2020 has been a year of deepening new friendships and reconnecting with old ones. It’s probably the year where I’ve had the most fulfilling social experiences. Funny that in a year where most of the world is locked down and socially distanced, I’ve had my most active year socially. I’m thankful the Covid situation was quickly under control here and I was able to have those many lunches, coffees, and dinners with friends.

The Family

The home office, much of 2020.

2020 was also a year of spending time with family, from Agoda going remote in March and much of the remainder of the year. I was living at home, eating mom’s cooking, working comfortably in my new home office set-up (pictured is my swanky new laptop stand which I’m very pleased about buying).

Val’s Bespoke English

2020 was also the year I launched Val’s Bespoke English, my premium tailored English tutoring service.

I’d been teaching privately for many years, but 2020 was the year I decided to formalise it and properly advertise.

And I’ve been pretty pleased with the results so far!

All in all, 2020 has been a pretty good year to me. A year of new experiences, new beginnings, and personal growth in various ways.

Here’s to 2021. May it be kind to all of us.

Love,

Val

5 December 2020

It’s been a roller coaster of a few months, in some ways and not others.

I’ve pretty much settled into my new job, which by now is 3 months old, though I still am amazed every time I’m having a conversation with Mark. It’s pretty surreal to be communicating with your favourite author on a daily basis. But this part of my life has more or less stablised.

The roller coaster has mainly been regarding my move to Vietnam. First it seemed like everything was set and all I had to do was set the train rolling, then there was a snag, then there was a breakthrough, then I was dragging my feet for a week or two because I was so apprehensive about navigating the muddy waters, then there was another breakthrough, and now finally the process has officially started.

My application to start a company in Vietnam was submitted to the authorities earlier this week, and after a bunch of paperwork and applications for various approval letters which thankfully my solicitor will take care of, I should be clear to fly to Vietnam in March 2021.

This is much delayed from the original move date of July 2020. Even when my partner and I had accepted the reality of Covid, we still were aiming for September 2020… and then Christmas, then mid-January… you get the idea.

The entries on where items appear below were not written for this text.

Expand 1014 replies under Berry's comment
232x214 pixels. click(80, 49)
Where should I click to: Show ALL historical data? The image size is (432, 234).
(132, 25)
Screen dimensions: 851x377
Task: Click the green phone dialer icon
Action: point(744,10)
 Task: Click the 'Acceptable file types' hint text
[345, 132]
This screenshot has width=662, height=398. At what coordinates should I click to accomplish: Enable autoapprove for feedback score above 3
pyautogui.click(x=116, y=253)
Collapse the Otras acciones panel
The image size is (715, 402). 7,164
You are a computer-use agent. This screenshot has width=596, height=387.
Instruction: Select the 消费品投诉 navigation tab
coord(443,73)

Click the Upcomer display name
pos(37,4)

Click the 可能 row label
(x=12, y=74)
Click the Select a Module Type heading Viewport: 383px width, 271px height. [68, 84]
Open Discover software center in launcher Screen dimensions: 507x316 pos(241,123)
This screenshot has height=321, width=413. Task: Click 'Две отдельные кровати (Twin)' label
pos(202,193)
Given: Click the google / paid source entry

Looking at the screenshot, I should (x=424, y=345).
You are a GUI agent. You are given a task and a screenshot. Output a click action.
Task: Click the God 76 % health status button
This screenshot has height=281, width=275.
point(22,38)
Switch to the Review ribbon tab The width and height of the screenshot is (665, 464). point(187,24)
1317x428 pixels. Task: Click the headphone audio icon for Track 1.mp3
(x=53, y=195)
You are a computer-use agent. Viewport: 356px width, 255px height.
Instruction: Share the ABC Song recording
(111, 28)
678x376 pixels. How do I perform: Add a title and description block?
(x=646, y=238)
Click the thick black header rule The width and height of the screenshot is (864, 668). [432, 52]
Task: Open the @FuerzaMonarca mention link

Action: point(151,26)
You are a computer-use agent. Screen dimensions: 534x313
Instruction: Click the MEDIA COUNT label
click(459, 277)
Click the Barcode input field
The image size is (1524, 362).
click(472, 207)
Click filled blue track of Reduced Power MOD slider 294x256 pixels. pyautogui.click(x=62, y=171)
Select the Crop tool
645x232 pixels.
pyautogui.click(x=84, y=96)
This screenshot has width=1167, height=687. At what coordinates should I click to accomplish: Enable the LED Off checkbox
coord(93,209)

But those were all dates we set ourselves, guesstimating when the Vietnamese border would open for commercial flights from Thailand. We were hoping I would be able to enter Vietnam by those dates.

March 2021, however, is based on an actual timeline of how long each approval process would take. The process kicked off this week. Now, finally, the countdown clock has started.

Another roller coaster has been with my social life. The past 4 months have been a whirlwind of meeting up with a core group of friends and getting to know them better over long dinners and drinks. I’ve enjoyed this immensely, and I think it only hit me a few weeks back that life in Vietnam will be very different socially. There I won’t have this wonderful group of people I’ve only recently started to call my friends, and it made me feel a little lonely. I felt so down that I actually missed my parents, which is new to me. I hardly ever missed my parents before, even when I was living in the UK for many years.

It was a tough week of feeling sad, lonely, and demotivated, but the feeling has passed. And now I’m back to enjoying my social life, but also my solitude. This week has been a week of staycations. I was staying at a business suite during the week doing a ‘workcation,’ and enjoyed the solitude immensely. This morning I checked in to a proper fancy hotel for a relaxing 3-day staycation with my best friend. And I’m writing this while waiting for her to arrive.

It’s going to be great. I already love the room and the service.

Hope you all have been well and your life has been rolling and/or coasting nicely.